• [Records for this task]
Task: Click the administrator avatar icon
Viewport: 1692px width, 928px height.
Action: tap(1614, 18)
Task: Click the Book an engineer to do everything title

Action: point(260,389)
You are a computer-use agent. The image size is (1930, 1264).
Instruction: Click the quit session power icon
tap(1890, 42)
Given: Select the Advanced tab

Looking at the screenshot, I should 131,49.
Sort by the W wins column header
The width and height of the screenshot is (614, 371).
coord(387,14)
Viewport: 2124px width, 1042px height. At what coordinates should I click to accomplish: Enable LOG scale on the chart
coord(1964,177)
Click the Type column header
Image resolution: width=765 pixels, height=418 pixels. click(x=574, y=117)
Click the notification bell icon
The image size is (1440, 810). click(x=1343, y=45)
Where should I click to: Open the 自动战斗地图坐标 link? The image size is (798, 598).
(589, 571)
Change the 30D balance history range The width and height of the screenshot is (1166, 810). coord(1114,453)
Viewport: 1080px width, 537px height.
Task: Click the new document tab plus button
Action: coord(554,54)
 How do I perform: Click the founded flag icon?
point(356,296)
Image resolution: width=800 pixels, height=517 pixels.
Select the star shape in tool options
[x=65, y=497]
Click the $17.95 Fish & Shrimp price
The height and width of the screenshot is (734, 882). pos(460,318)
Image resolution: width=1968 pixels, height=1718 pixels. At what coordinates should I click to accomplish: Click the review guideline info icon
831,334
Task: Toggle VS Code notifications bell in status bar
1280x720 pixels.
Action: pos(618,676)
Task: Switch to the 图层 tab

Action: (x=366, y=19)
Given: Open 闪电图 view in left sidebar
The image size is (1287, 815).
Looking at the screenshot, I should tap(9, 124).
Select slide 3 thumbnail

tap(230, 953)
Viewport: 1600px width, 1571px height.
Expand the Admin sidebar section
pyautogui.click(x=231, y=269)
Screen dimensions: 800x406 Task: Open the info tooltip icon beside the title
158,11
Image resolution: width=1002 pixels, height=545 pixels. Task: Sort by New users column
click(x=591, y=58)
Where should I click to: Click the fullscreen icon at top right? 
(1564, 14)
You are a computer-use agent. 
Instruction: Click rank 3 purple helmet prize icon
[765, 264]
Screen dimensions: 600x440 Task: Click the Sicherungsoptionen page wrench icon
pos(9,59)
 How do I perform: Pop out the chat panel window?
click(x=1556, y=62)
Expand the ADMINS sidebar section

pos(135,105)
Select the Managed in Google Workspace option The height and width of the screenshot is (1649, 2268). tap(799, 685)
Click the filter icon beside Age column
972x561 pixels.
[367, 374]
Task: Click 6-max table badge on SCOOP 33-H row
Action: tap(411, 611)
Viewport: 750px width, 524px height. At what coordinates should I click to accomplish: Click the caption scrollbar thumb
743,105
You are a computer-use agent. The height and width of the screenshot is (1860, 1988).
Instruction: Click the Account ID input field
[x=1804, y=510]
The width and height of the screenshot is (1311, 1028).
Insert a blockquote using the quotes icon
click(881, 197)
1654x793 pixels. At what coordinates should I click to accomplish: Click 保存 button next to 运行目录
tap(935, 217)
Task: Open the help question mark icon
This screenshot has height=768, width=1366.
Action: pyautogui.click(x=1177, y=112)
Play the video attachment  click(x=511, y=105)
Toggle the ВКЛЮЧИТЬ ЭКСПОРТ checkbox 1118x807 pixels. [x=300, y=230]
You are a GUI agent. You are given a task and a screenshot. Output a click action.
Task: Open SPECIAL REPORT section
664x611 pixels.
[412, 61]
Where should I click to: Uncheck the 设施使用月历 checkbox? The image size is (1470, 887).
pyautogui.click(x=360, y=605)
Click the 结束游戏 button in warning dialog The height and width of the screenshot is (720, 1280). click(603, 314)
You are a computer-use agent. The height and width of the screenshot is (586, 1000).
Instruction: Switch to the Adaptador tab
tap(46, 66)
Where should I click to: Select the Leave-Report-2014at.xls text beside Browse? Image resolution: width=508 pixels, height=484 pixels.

• [Given task]
Could you copy all of the records above verbatim, keeping every line as it is?

• [The solution]
Task: Click the administrator avatar icon
Viewport: 1692px width, 928px height.
Action: tap(1614, 18)
Task: Click the Book an engineer to do everything title

Action: point(260,389)
You are a computer-use agent. The image size is (1930, 1264).
Instruction: Click the quit session power icon
tap(1890, 42)
Given: Select the Advanced tab

Looking at the screenshot, I should 131,49.
Sort by the W wins column header
The width and height of the screenshot is (614, 371).
coord(387,14)
Viewport: 2124px width, 1042px height. At what coordinates should I click to accomplish: Enable LOG scale on the chart
coord(1964,177)
Click the Type column header
Image resolution: width=765 pixels, height=418 pixels. click(x=574, y=117)
Click the notification bell icon
The image size is (1440, 810). click(x=1343, y=45)
Where should I click to: Open the 自动战斗地图坐标 link? The image size is (798, 598).
(589, 571)
Change the 30D balance history range The width and height of the screenshot is (1166, 810). coord(1114,453)
Viewport: 1080px width, 537px height.
Task: Click the new document tab plus button
Action: coord(554,54)
 How do I perform: Click the founded flag icon?
point(356,296)
Image resolution: width=800 pixels, height=517 pixels.
Select the star shape in tool options
[x=65, y=497]
Click the $17.95 Fish & Shrimp price
The height and width of the screenshot is (734, 882). pos(460,318)
Image resolution: width=1968 pixels, height=1718 pixels. At what coordinates should I click to accomplish: Click the review guideline info icon
831,334
Task: Toggle VS Code notifications bell in status bar
1280x720 pixels.
Action: pos(618,676)
Task: Switch to the 图层 tab

Action: (x=366, y=19)
Given: Open 闪电图 view in left sidebar
The image size is (1287, 815).
Looking at the screenshot, I should tap(9, 124).
Select slide 3 thumbnail

tap(230, 953)
Viewport: 1600px width, 1571px height.
Expand the Admin sidebar section
pyautogui.click(x=231, y=269)
Screen dimensions: 800x406 Task: Open the info tooltip icon beside the title
158,11
Image resolution: width=1002 pixels, height=545 pixels. Task: Sort by New users column
click(x=591, y=58)
Where should I click to: Click the fullscreen icon at top right? 
(1564, 14)
You are a computer-use agent. 
Instruction: Click rank 3 purple helmet prize icon
[765, 264]
Screen dimensions: 600x440 Task: Click the Sicherungsoptionen page wrench icon
pos(9,59)
 How do I perform: Pop out the chat panel window?
click(x=1556, y=62)
Expand the ADMINS sidebar section

pos(135,105)
Select the Managed in Google Workspace option The height and width of the screenshot is (1649, 2268). tap(799, 685)
Click the filter icon beside Age column
972x561 pixels.
[367, 374]
Task: Click 6-max table badge on SCOOP 33-H row
Action: tap(411, 611)
Viewport: 750px width, 524px height. At what coordinates should I click to accomplish: Click the caption scrollbar thumb
743,105
You are a computer-use agent. The height and width of the screenshot is (1860, 1988).
Instruction: Click the Account ID input field
[x=1804, y=510]
The width and height of the screenshot is (1311, 1028).
Insert a blockquote using the quotes icon
click(881, 197)
1654x793 pixels. At what coordinates should I click to accomplish: Click 保存 button next to 运行目录
tap(935, 217)
Task: Open the help question mark icon
This screenshot has height=768, width=1366.
Action: pyautogui.click(x=1177, y=112)
Play the video attachment  click(x=511, y=105)
Toggle the ВКЛЮЧИТЬ ЭКСПОРТ checkbox 1118x807 pixels. [x=300, y=230]
You are a GUI agent. You are given a task and a screenshot. Output a click action.
Task: Open SPECIAL REPORT section
664x611 pixels.
[412, 61]
Where should I click to: Uncheck the 设施使用月历 checkbox? The image size is (1470, 887).
pyautogui.click(x=360, y=605)
Click the 结束游戏 button in warning dialog The height and width of the screenshot is (720, 1280). click(603, 314)
You are a computer-use agent. The height and width of the screenshot is (586, 1000).
Instruction: Switch to the Adaptador tab
tap(46, 66)
Where should I click to: Select the Leave-Report-2014at.xls text beside Browse? Image resolution: width=508 pixels, height=484 pixels.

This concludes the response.